### Supplied entries
------------------------------

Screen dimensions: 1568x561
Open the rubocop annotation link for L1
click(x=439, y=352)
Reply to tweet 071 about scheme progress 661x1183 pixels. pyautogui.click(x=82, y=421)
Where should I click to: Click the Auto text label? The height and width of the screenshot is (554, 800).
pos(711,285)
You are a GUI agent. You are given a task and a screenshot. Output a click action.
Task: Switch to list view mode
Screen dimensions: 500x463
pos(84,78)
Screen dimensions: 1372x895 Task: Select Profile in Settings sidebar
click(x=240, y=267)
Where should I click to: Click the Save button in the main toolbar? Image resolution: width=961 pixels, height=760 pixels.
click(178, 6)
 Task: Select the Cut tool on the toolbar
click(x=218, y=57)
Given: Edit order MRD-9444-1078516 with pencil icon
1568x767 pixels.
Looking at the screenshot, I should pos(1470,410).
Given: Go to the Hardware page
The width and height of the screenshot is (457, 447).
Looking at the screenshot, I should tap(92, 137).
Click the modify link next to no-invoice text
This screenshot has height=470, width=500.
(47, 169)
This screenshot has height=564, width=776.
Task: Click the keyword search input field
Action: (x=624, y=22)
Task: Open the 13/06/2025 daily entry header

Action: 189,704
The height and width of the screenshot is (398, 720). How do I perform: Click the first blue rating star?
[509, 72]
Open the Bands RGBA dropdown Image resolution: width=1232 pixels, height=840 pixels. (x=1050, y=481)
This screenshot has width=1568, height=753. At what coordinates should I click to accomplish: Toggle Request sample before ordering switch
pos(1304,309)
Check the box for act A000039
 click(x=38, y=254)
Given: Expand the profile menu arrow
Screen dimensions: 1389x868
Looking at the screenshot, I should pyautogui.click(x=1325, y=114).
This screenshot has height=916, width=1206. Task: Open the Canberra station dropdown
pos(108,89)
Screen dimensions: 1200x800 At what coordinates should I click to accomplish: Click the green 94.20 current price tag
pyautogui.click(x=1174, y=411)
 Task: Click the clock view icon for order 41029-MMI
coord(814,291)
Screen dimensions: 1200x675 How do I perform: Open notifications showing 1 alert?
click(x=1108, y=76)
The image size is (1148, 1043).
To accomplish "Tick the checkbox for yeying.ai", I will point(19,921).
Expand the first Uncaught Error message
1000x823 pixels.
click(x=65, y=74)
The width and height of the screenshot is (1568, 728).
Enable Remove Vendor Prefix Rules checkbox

------------------------------

### Your goal
Please set out the material above as a numbered list, one line per item, with blank lines left out.

### Finished task
1. Screen dimensions: 1568x561
2. Open the rubocop annotation link for L1
3. click(x=439, y=352)
4. Reply to tweet 071 about scheme progress 661x1183 pixels. pyautogui.click(x=82, y=421)
5. Where should I click to: Click the Auto text label? The height and width of the screenshot is (554, 800).
6. pos(711,285)
7. You are a GUI agent. You are given a task and a screenshot. Output a click action.
8. Task: Switch to list view mode
9. Screen dimensions: 500x463
10. pos(84,78)
11. Screen dimensions: 1372x895 Task: Select Profile in Settings sidebar
12. click(x=240, y=267)
13. Where should I click to: Click the Save button in the main toolbar? Image resolution: width=961 pixels, height=760 pixels.
14. click(178, 6)
15.  Task: Select the Cut tool on the toolbar
16. click(x=218, y=57)
17. Given: Edit order MRD-9444-1078516 with pencil icon
18. 1568x767 pixels.
19. Looking at the screenshot, I should pos(1470,410).
20. Given: Go to the Hardware page
21. The width and height of the screenshot is (457, 447).
22. Looking at the screenshot, I should tap(92, 137).
23. Click the modify link next to no-invoice text
24. This screenshot has height=470, width=500.
25. (47, 169)
26. This screenshot has height=564, width=776.
27. Task: Click the keyword search input field
28. Action: (x=624, y=22)
29. Task: Open the 13/06/2025 daily entry header
30. Action: 189,704
31. The height and width of the screenshot is (398, 720). How do I perform: Click the first blue rating star?
32. [509, 72]
33. Open the Bands RGBA dropdown Image resolution: width=1232 pixels, height=840 pixels. (x=1050, y=481)
34. This screenshot has width=1568, height=753. At what coordinates should I click to accomplish: Toggle Request sample before ordering switch
35. pos(1304,309)
36. Check the box for act A000039
37.  click(x=38, y=254)
38. Given: Expand the profile menu arrow
39. Screen dimensions: 1389x868
40. Looking at the screenshot, I should pyautogui.click(x=1325, y=114).
41. This screenshot has height=916, width=1206. Task: Open the Canberra station dropdown
42. pos(108,89)
43. Screen dimensions: 1200x800 At what coordinates should I click to accomplish: Click the green 94.20 current price tag
44. pyautogui.click(x=1174, y=411)
45.  Task: Click the clock view icon for order 41029-MMI
46. coord(814,291)
47. Screen dimensions: 1200x675 How do I perform: Open notifications showing 1 alert?
48. click(x=1108, y=76)
49. The image size is (1148, 1043).
50. To accomplish "Tick the checkbox for yeying.ai", I will point(19,921).
51. Expand the first Uncaught Error message
52. 1000x823 pixels.
53. click(x=65, y=74)
54. The width and height of the screenshot is (1568, 728).
55. Enable Remove Vendor Prefix Rules checkbox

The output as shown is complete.